WHAT THE TASK ASKS> Your answer must consist solely of the line containing "Task: Expand the" and each line after it through the end of the data, copied exactly.

_____

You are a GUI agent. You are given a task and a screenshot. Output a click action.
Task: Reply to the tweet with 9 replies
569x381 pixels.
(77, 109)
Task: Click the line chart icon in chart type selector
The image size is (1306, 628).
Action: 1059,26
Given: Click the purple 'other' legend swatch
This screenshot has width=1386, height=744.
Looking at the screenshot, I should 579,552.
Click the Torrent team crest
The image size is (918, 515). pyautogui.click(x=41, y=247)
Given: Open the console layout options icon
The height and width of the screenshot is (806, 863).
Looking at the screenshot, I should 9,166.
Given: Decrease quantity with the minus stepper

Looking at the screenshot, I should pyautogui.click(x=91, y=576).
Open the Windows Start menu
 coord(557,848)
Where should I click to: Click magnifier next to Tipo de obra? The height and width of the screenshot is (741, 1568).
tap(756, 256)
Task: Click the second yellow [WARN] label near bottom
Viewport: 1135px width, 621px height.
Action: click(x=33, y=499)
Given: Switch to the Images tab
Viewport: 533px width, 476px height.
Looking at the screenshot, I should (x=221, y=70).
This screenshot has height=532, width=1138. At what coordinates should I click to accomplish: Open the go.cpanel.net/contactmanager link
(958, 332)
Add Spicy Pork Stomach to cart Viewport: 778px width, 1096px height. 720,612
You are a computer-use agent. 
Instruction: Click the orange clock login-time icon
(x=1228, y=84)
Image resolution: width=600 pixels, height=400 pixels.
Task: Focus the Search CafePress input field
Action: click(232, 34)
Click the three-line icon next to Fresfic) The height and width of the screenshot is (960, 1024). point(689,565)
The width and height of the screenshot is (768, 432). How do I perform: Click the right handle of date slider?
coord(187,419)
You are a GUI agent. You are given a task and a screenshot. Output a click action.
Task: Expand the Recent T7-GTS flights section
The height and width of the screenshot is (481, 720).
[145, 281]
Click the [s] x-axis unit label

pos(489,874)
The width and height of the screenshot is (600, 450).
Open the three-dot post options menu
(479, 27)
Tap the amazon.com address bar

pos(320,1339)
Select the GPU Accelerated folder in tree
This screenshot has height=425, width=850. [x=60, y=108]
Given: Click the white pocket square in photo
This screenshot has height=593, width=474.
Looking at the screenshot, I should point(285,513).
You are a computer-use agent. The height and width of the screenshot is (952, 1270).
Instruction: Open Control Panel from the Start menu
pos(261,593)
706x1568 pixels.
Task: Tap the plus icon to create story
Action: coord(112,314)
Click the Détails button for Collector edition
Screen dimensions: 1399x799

_____

EXERCISE SOLUTION>
Task: Expand the Recent T7-GTS flights section
The height and width of the screenshot is (481, 720).
[145, 281]
Click the [s] x-axis unit label

pos(489,874)
The width and height of the screenshot is (600, 450).
Open the three-dot post options menu
(479, 27)
Tap the amazon.com address bar

pos(320,1339)
Select the GPU Accelerated folder in tree
This screenshot has height=425, width=850. [x=60, y=108]
Given: Click the white pocket square in photo
This screenshot has height=593, width=474.
Looking at the screenshot, I should point(285,513).
You are a computer-use agent. The height and width of the screenshot is (952, 1270).
Instruction: Open Control Panel from the Start menu
pos(261,593)
706x1568 pixels.
Task: Tap the plus icon to create story
Action: coord(112,314)
Click the Détails button for Collector edition
Screen dimensions: 1399x799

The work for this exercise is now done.